▸ **PROVIDED RECORDS**:

--

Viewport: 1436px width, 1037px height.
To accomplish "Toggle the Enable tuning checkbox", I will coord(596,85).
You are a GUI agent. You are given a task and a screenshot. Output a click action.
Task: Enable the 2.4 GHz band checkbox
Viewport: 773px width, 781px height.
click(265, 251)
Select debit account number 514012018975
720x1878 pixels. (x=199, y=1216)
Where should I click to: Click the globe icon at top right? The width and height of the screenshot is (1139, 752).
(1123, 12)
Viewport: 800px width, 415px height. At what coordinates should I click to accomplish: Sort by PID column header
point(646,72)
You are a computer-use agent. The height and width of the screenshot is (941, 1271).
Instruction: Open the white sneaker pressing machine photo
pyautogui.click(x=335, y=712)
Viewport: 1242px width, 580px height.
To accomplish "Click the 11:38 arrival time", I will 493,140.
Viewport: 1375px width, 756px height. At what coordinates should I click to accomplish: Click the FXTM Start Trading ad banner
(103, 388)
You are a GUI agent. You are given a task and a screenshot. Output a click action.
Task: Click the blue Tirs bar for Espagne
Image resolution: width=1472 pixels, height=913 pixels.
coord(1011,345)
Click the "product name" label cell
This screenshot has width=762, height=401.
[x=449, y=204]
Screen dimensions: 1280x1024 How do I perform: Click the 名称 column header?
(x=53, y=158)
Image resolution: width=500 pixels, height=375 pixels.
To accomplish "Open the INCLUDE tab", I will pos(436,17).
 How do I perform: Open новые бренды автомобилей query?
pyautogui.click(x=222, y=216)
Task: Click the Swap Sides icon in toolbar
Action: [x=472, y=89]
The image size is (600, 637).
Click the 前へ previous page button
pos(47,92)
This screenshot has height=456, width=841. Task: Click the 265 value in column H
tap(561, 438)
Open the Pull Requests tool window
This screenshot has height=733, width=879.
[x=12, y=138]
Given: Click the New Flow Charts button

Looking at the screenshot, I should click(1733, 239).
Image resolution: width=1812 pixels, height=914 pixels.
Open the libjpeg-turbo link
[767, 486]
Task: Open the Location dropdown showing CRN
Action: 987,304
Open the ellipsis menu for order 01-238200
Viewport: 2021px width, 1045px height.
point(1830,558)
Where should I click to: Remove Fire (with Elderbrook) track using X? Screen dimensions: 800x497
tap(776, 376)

--

▸ **WHAT TO PRODUCE**: All of the entries above need to be retyped exactly.

▸ **ANSWER FOR THIS EXERCISE**:
Viewport: 1436px width, 1037px height.
To accomplish "Toggle the Enable tuning checkbox", I will coord(596,85).
You are a GUI agent. You are given a task and a screenshot. Output a click action.
Task: Enable the 2.4 GHz band checkbox
Viewport: 773px width, 781px height.
click(265, 251)
Select debit account number 514012018975
720x1878 pixels. (x=199, y=1216)
Where should I click to: Click the globe icon at top right? The width and height of the screenshot is (1139, 752).
(1123, 12)
Viewport: 800px width, 415px height. At what coordinates should I click to accomplish: Sort by PID column header
point(646,72)
You are a computer-use agent. The height and width of the screenshot is (941, 1271).
Instruction: Open the white sneaker pressing machine photo
pyautogui.click(x=335, y=712)
Viewport: 1242px width, 580px height.
To accomplish "Click the 11:38 arrival time", I will 493,140.
Viewport: 1375px width, 756px height. At what coordinates should I click to accomplish: Click the FXTM Start Trading ad banner
(103, 388)
You are a GUI agent. You are given a task and a screenshot. Output a click action.
Task: Click the blue Tirs bar for Espagne
Image resolution: width=1472 pixels, height=913 pixels.
coord(1011,345)
Click the "product name" label cell
This screenshot has width=762, height=401.
[x=449, y=204]
Screen dimensions: 1280x1024 How do I perform: Click the 名称 column header?
(x=53, y=158)
Image resolution: width=500 pixels, height=375 pixels.
To accomplish "Open the INCLUDE tab", I will pos(436,17).
 How do I perform: Open новые бренды автомобилей query?
pyautogui.click(x=222, y=216)
Task: Click the Swap Sides icon in toolbar
Action: [x=472, y=89]
The image size is (600, 637).
Click the 前へ previous page button
pos(47,92)
This screenshot has height=456, width=841. Task: Click the 265 value in column H
tap(561, 438)
Open the Pull Requests tool window
This screenshot has height=733, width=879.
[x=12, y=138]
Given: Click the New Flow Charts button

Looking at the screenshot, I should click(1733, 239).
Image resolution: width=1812 pixels, height=914 pixels.
Open the libjpeg-turbo link
[767, 486]
Task: Open the Location dropdown showing CRN
Action: 987,304
Open the ellipsis menu for order 01-238200
Viewport: 2021px width, 1045px height.
point(1830,558)
Where should I click to: Remove Fire (with Elderbrook) track using X? Screen dimensions: 800x497
tap(776, 376)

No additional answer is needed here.